Description of the task:
The entries below are to be reproduced exactly, with their pictures omitted.

Supplied entries:
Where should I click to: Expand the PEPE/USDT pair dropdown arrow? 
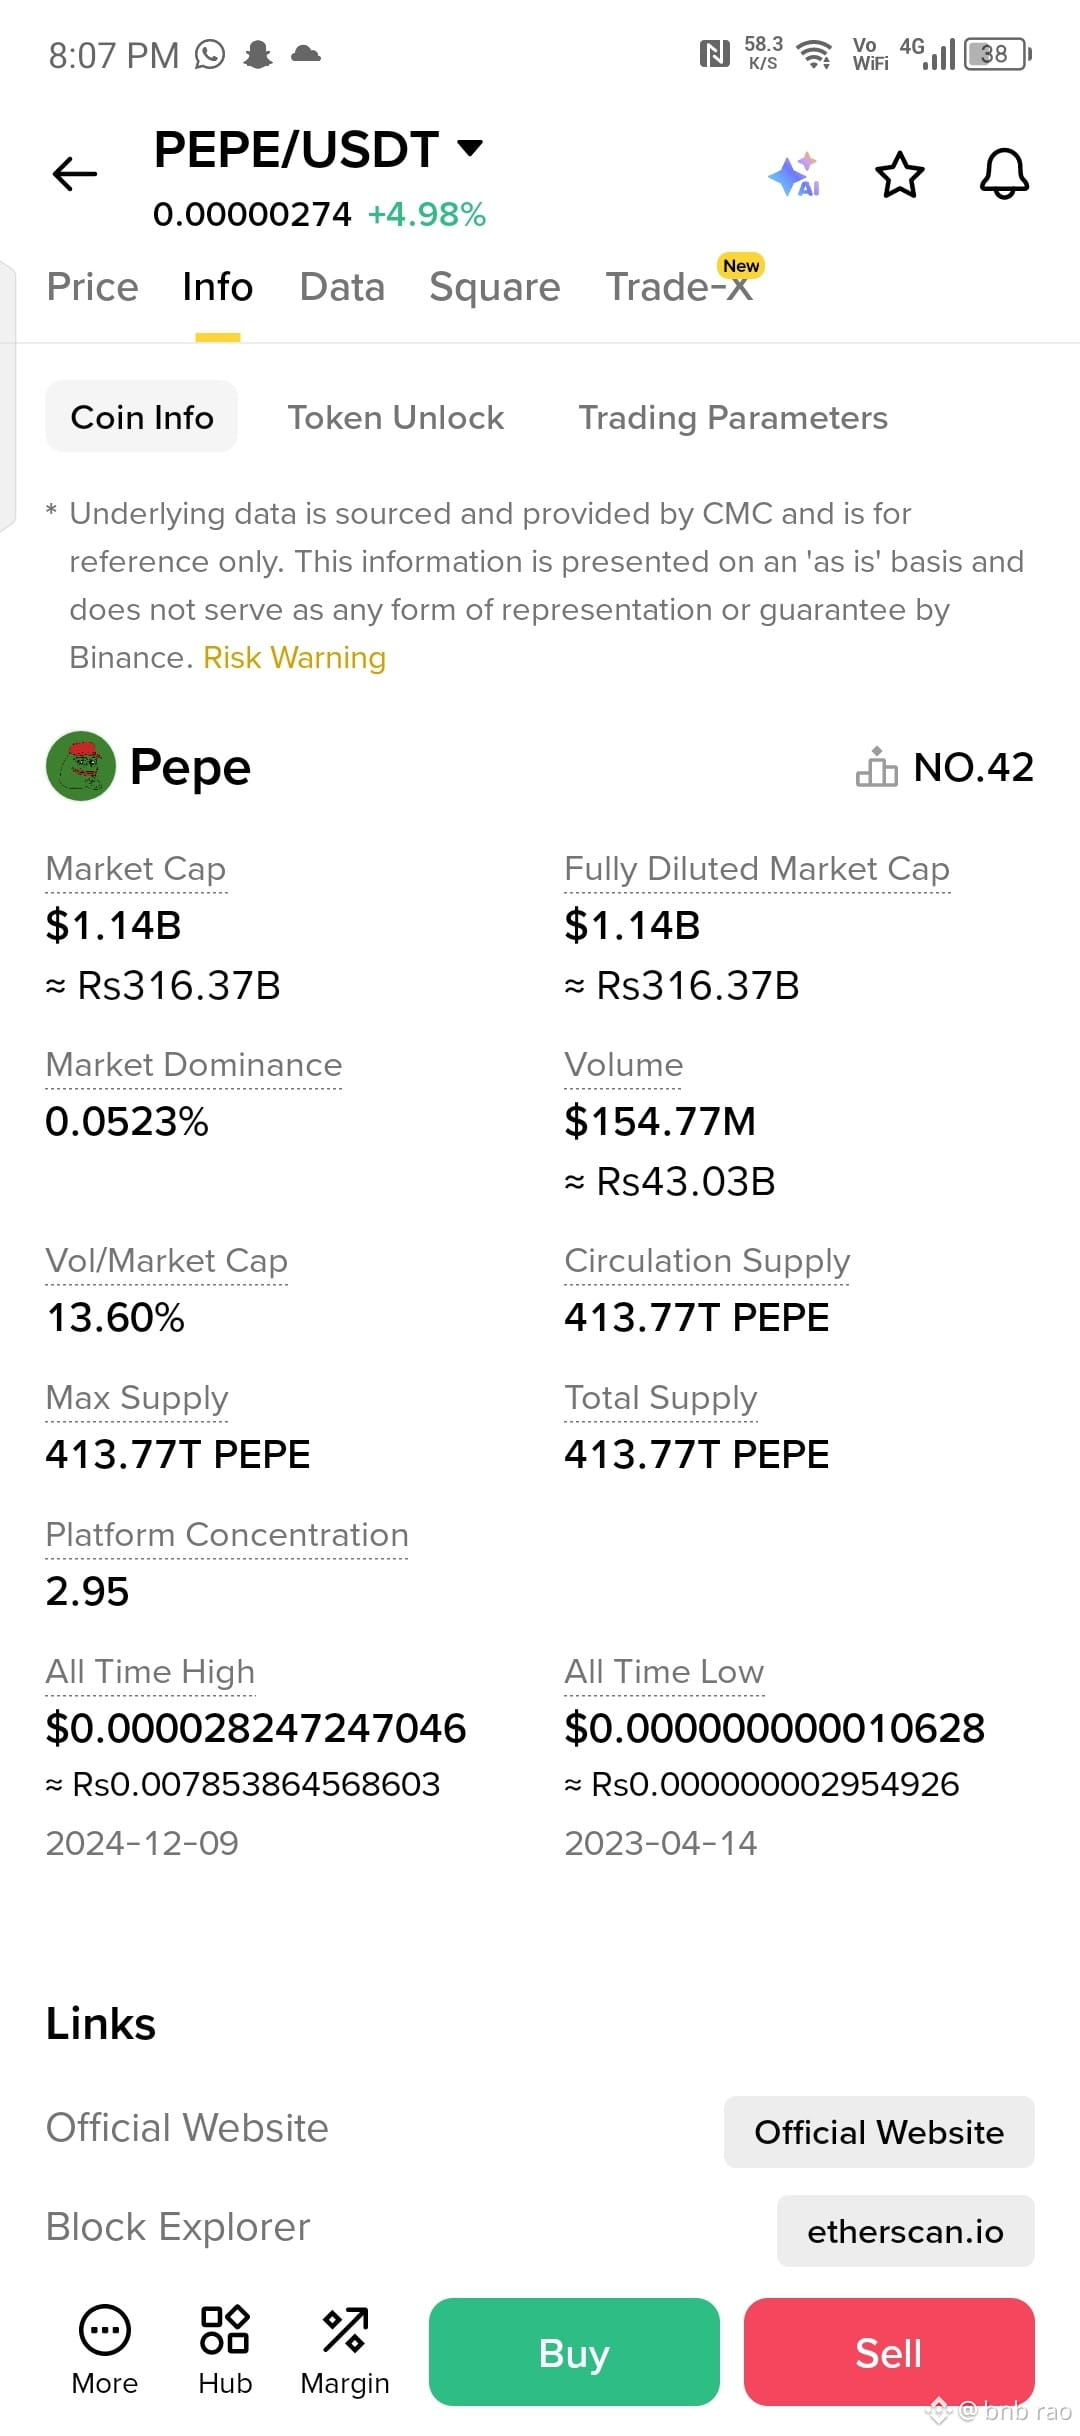click(x=470, y=148)
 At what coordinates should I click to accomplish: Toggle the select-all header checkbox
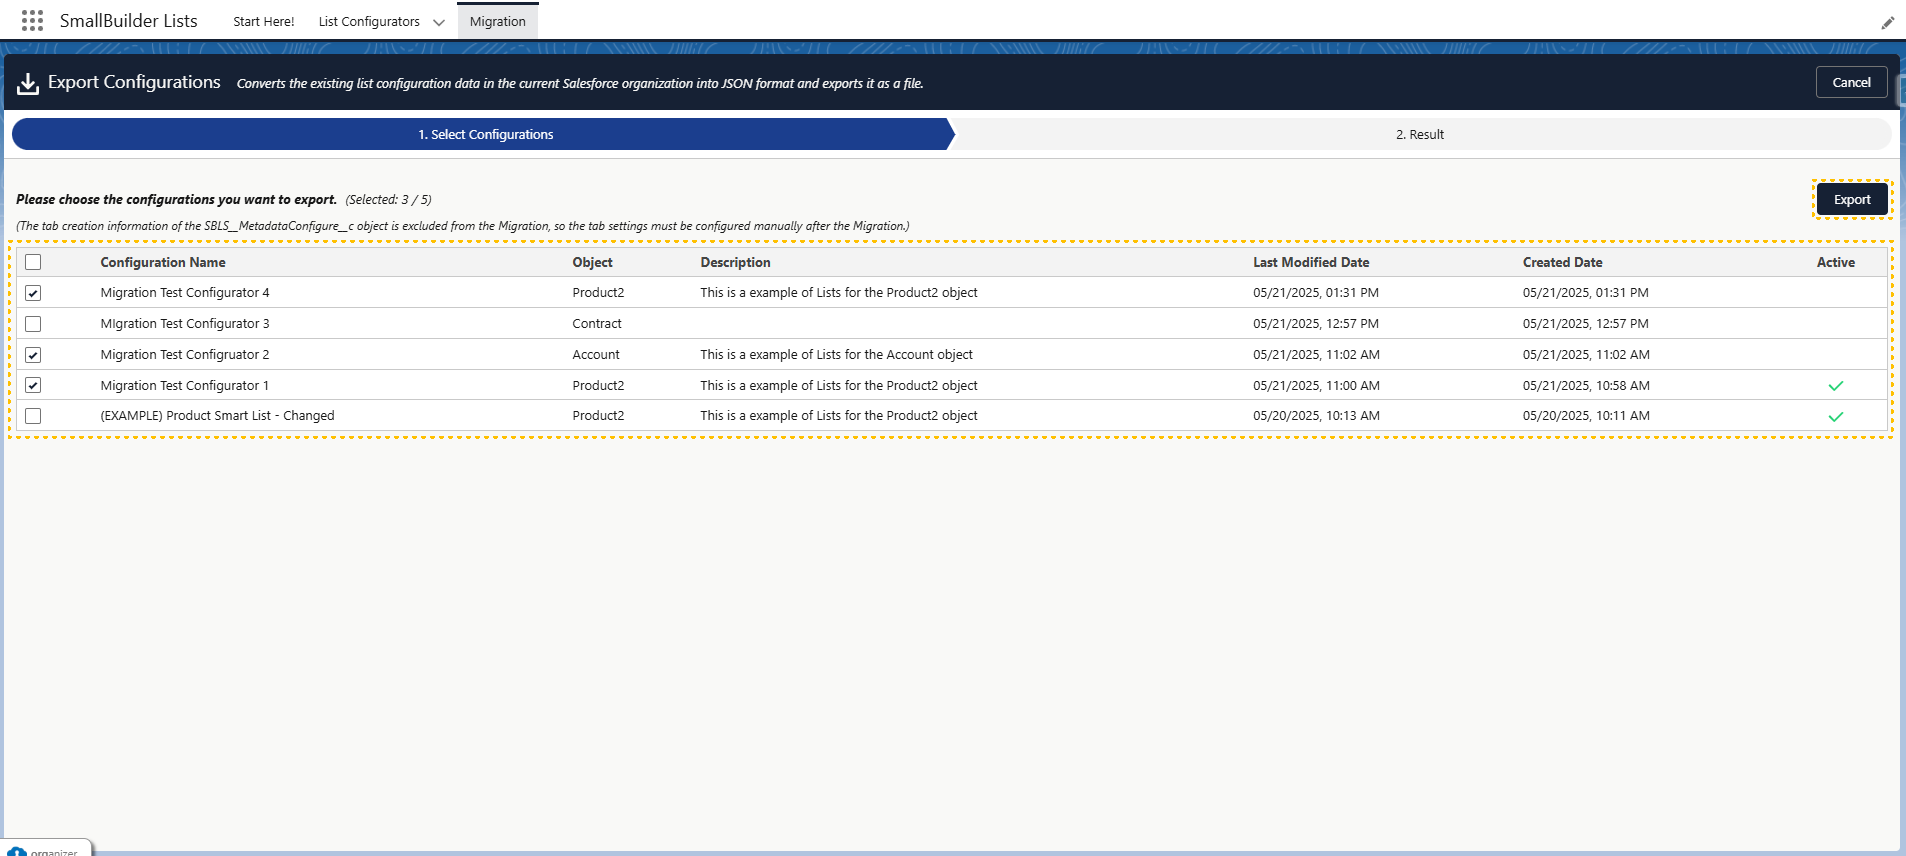[33, 262]
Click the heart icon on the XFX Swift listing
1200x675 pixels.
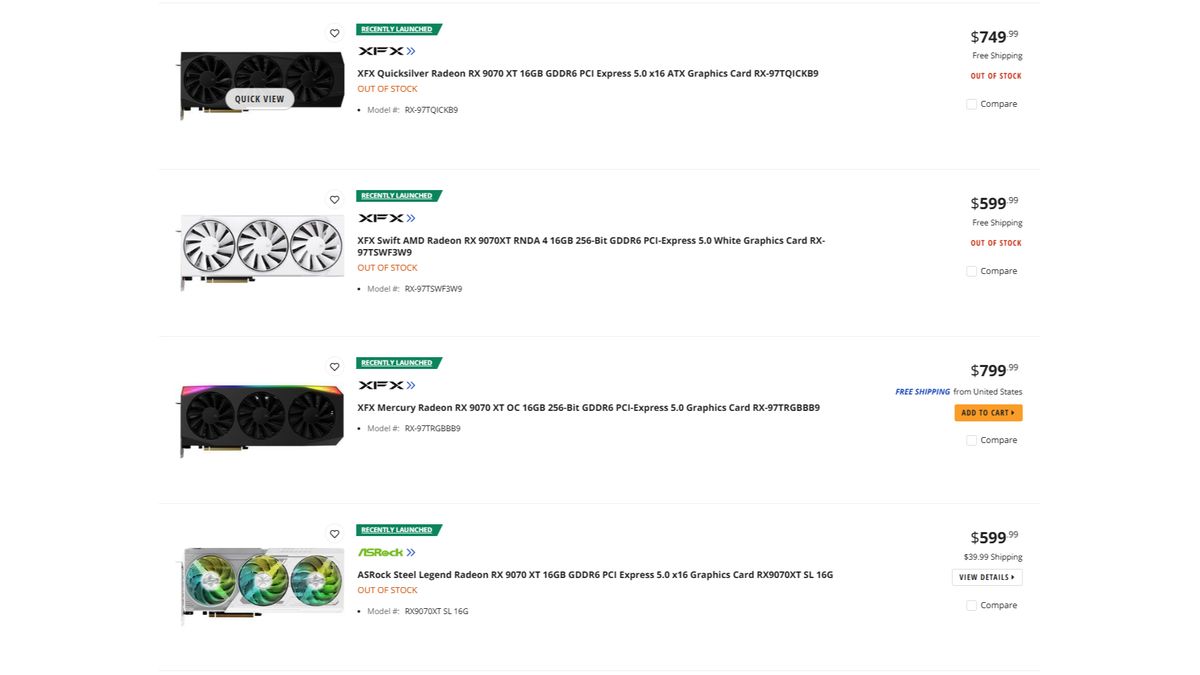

Answer:
Where should I click to: Expand the PEPE/USDT pair dropdown arrow? 
click(x=470, y=148)
 At what coordinates should I click to accomplish: Toggle the select-all header checkbox
[33, 262]
Click the heart icon on the XFX Swift listing
1200x675 pixels.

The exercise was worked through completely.